Error 5: No documentar
Si no anotas los agujeros que encuentras, será difícil que los recuerdes después. Documenta. Aunque sea brevemente.
6. Por qué Feynman es especialmente poderoso para oposiciones
Los opositores enfrentan un reto único:
- Volumen gigantesco de información.
- Necesidad de precisión (una palabra mal colocada es un punto menos).
- Estrés de tiempo (hay que aprender rápido).
- Complejidad conceptual (no solo datos, sino relaciones entre conceptos).
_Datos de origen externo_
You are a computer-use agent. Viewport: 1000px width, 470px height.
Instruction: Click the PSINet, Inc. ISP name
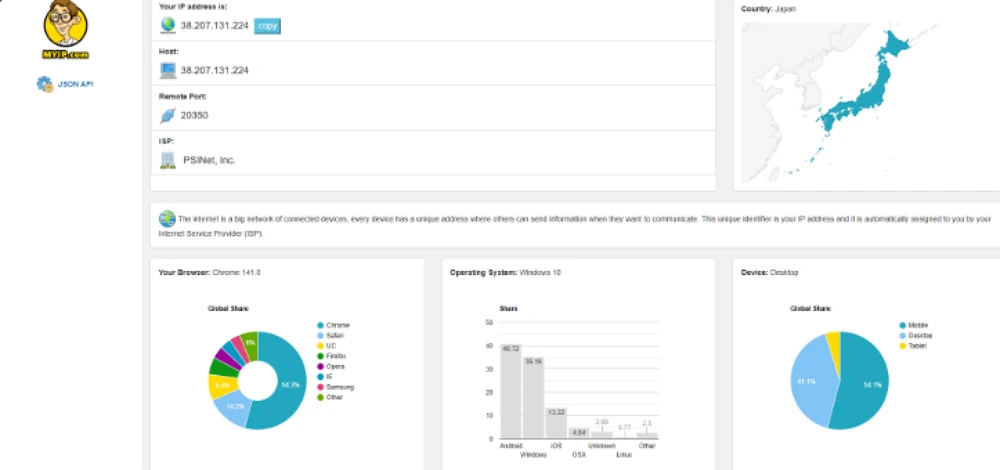[x=208, y=160]
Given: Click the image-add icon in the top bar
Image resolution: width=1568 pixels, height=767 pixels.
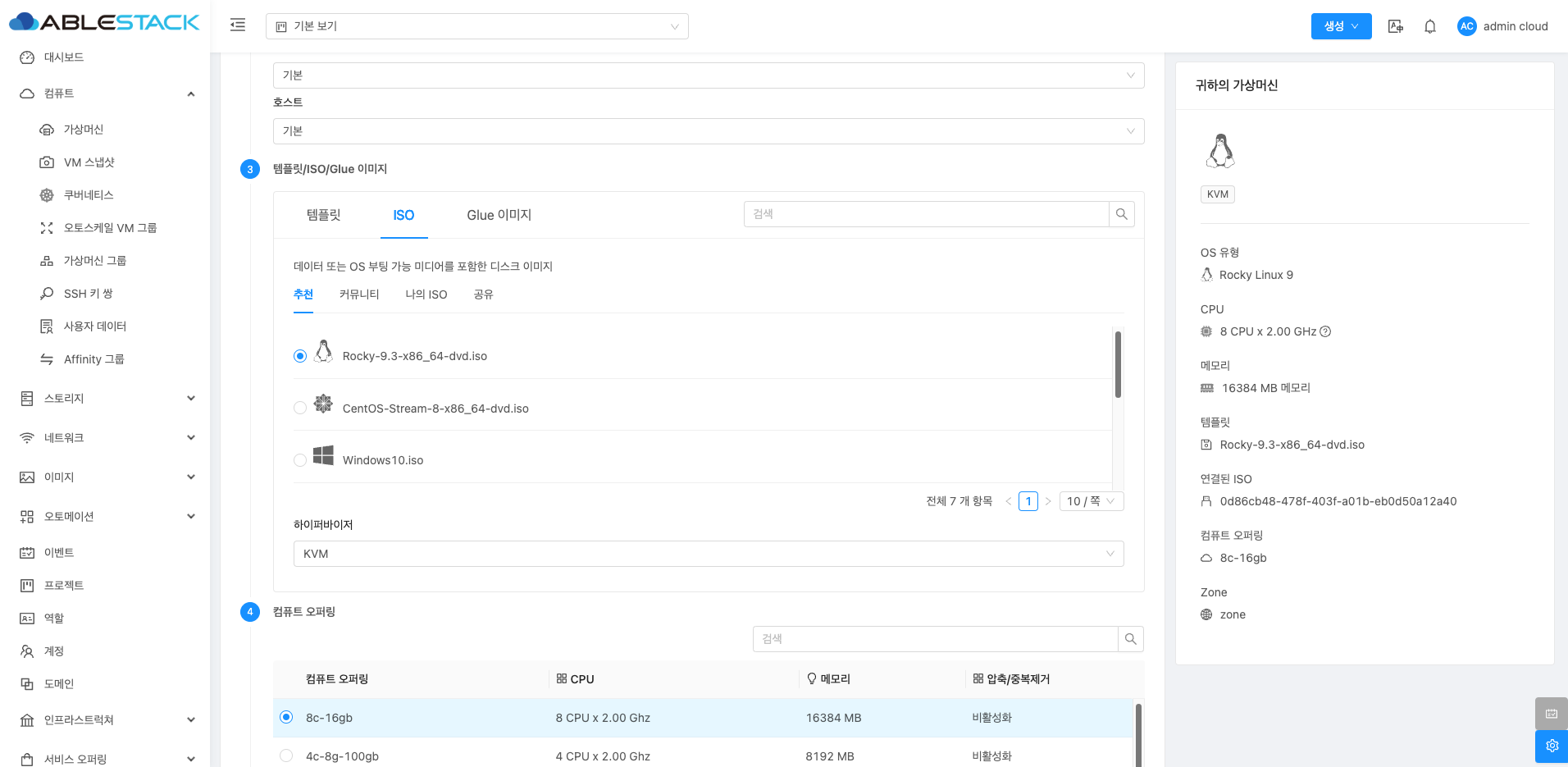Looking at the screenshot, I should 1395,26.
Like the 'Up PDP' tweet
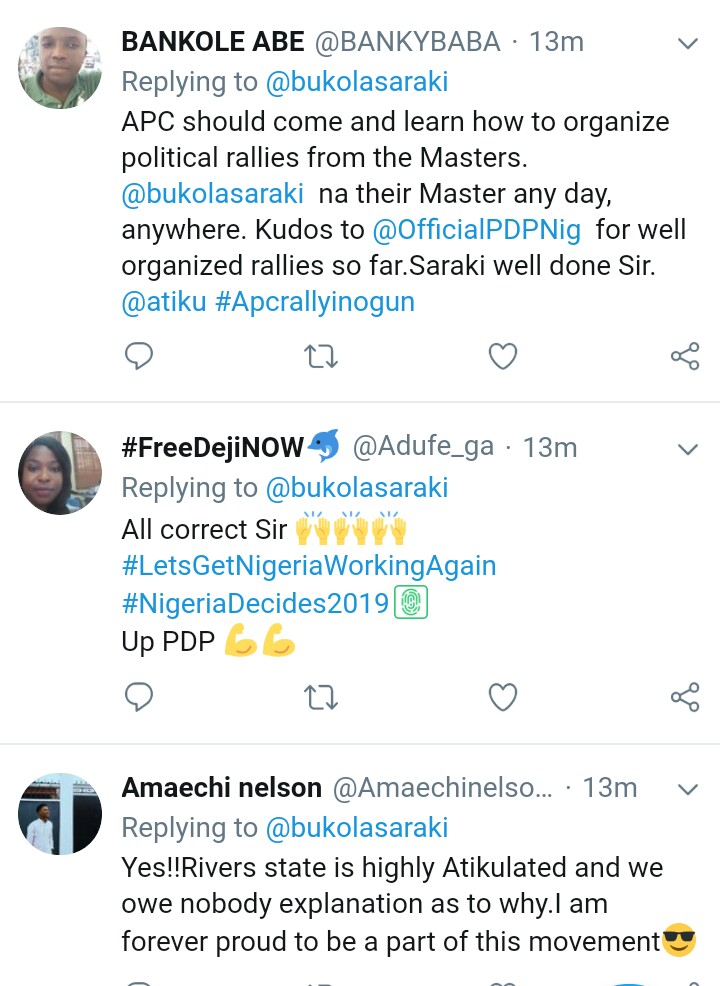Screen dimensions: 720x986 (502, 696)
El Método Feynman ataca todos estos problemas simultáneamente:
Para el volumen: Usando Feynman, aceleras tu aprendizaje. Lo que tardarías 3 rondas en aprender, lo aprendes en 1.5.
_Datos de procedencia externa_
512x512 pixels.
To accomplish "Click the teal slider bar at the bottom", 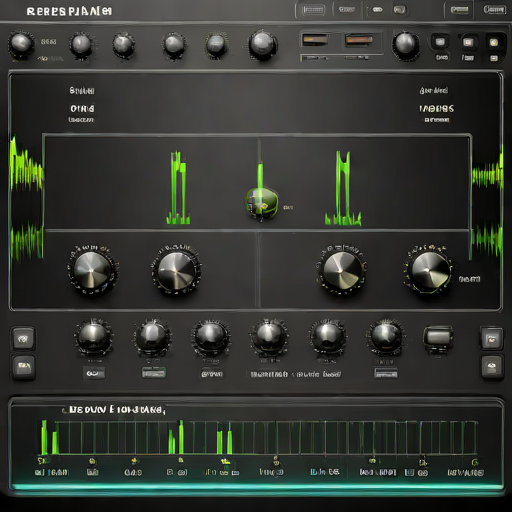I will [x=257, y=487].
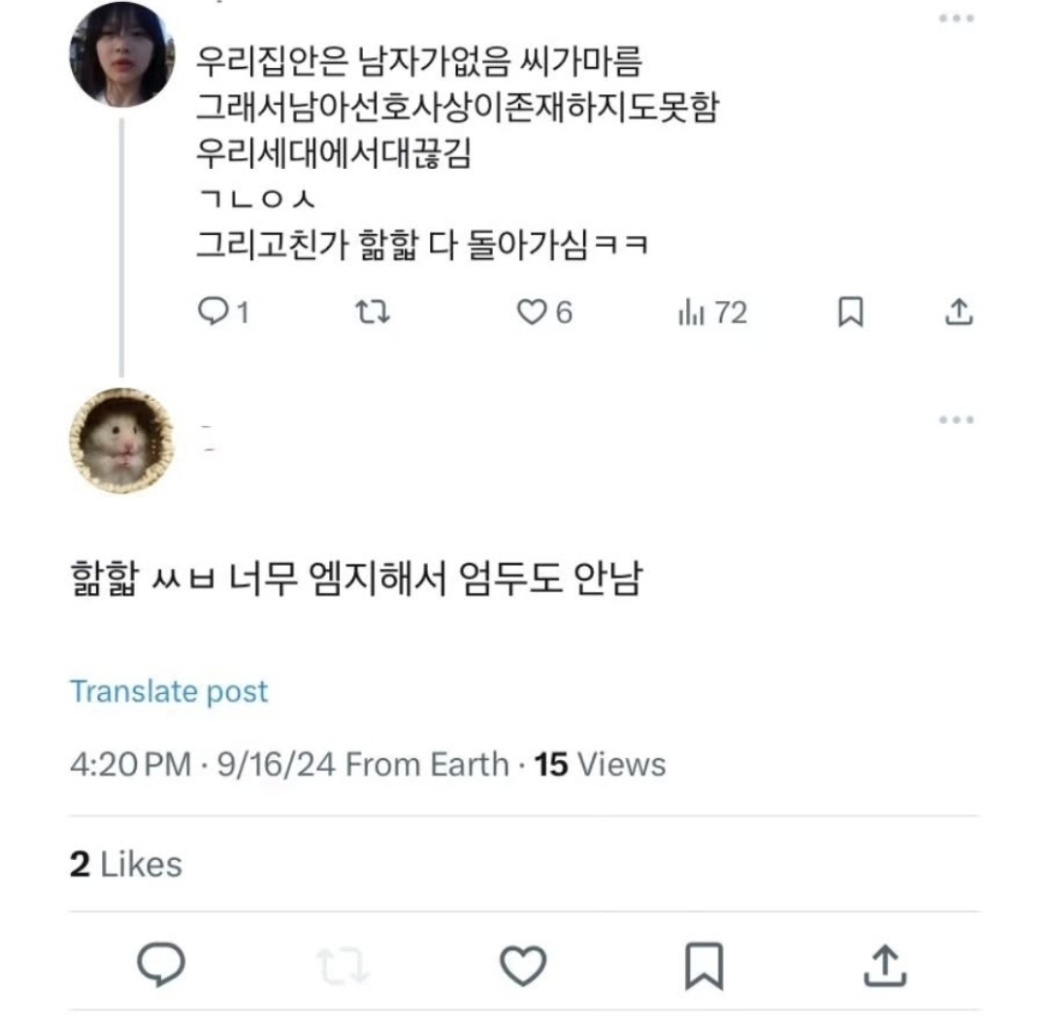
Task: Share the main post
Action: click(884, 963)

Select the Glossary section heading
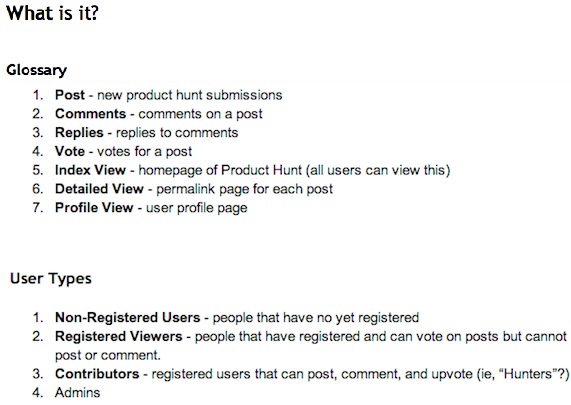click(x=36, y=70)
Para la precisión: Explicar fuerza la precisión. No puedes ser vago. O dices exactamente qué es o te quedas en blanco.
Para el tiempo: Estudiar “más inteligente” vs. “más tiempo”. Feynman es estudiar inteligente.
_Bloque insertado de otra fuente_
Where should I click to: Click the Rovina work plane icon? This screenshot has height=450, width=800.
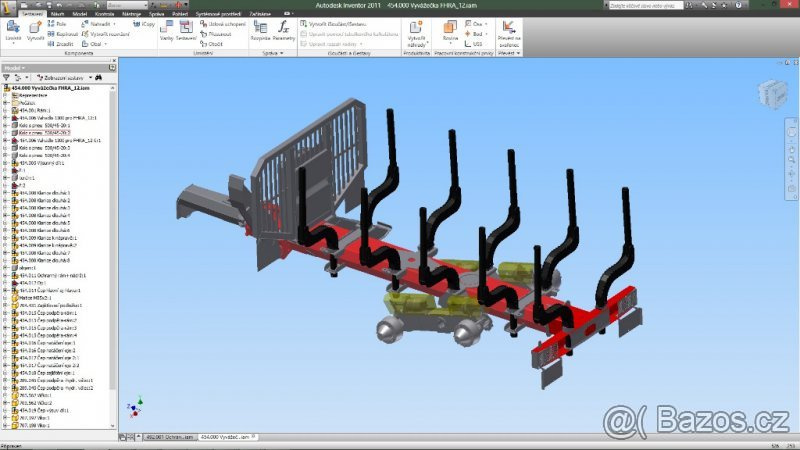point(450,26)
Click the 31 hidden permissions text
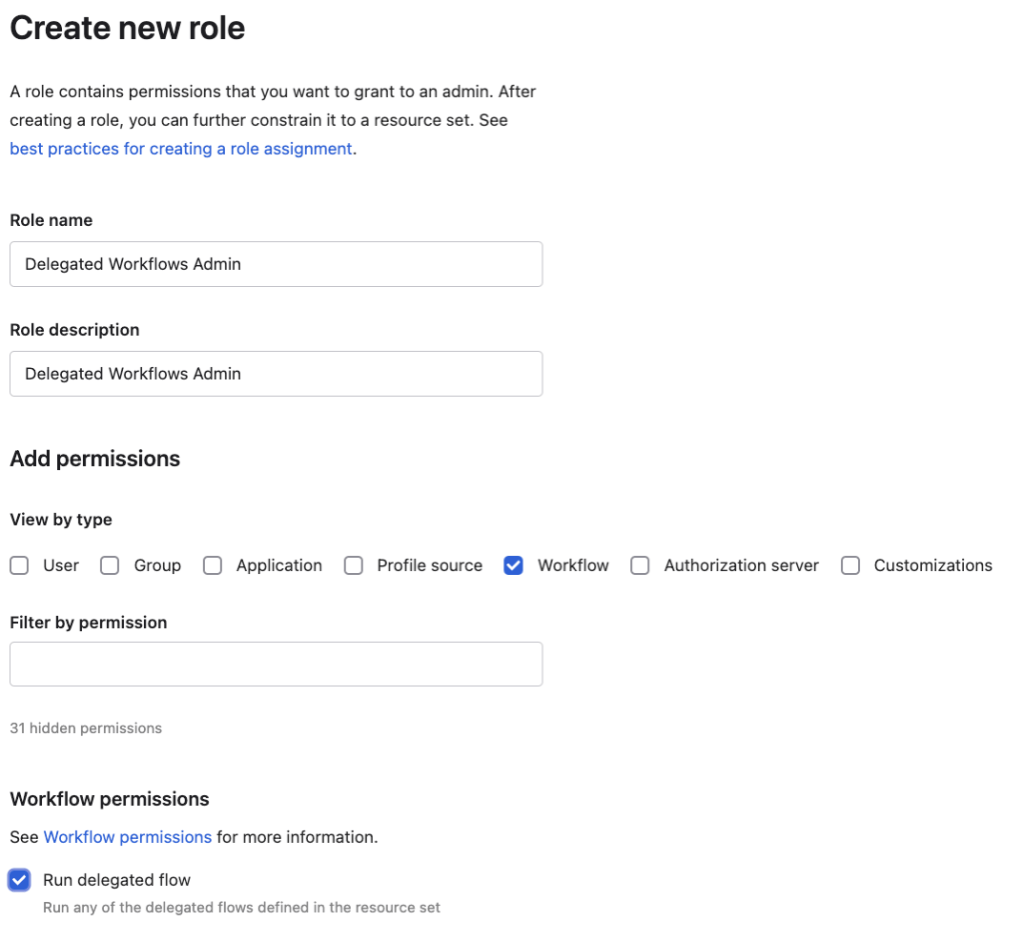1023x942 pixels. pyautogui.click(x=84, y=728)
Para la complejidad: Explicar conceptos fuerza a tu cerebro a ver las conexiones lógicas entre ideas, no solo memorizarlas aisladas.
7. Implementación: Tu primer día con Feynman
No esperes a mañana. Hoy mismo:
-
Elige un concepto de tu temario que estudies en los próximos días. Algo moderadamente complejo, no trivial.
-
Lee o estudia este concepto como lo harías normalmente.
-
Busca un lugar tranquilo donde puedas hablar sin interrupciones (ducha, coche aparcado, parque vacío, lo que sea).
-
Explícalo en voz alta como si estuvieras en una clase. Tómate tu tiempo.
-
Anota los agujeros que descubriste.
-
Reestudiar esos agujeros en tus apuntes.
-
Vuelve a explicar el concepto, esta vez más refinado.
Esto llevará de 20 a 40 minutos dependiendo del concepto.
Y aquí está lo importante: Después de hacer esto una sola vez, habrás aprendido más que en tres sesiones de estudio tradicional. Es casi mágico. Pero no es magia; es neuroquímica. Es cómo funciona tu cerebro. Acabas de activarlo correctamente.
Conclusión: Tu arma secreta para dominar el temario
Los opositores que aprueban no son necesariamente los que más estudian. Son los que estudian de forma más efectiva. El Método Feynman es una de las herramientas más efectivas que existen.
Richard Feynman lo llamaba “la técnica de enseñanza”. Pero para ti, como opositor, es algo más: es tu forma de convertir cientos de horas de estudio en comprensión real, retención profunda y confianza en examen.
Empieza hoy. Elige un concepto. Explícalo en voz alta. Descubre qué no sabes. Arréglalo.
Es simple. Y funciona.
¿Cuál será el primer concepto que vas a explicar usando el Método Feynman? Escríbelo ahora, antes de que termine el día. La acción es lo que cuenta.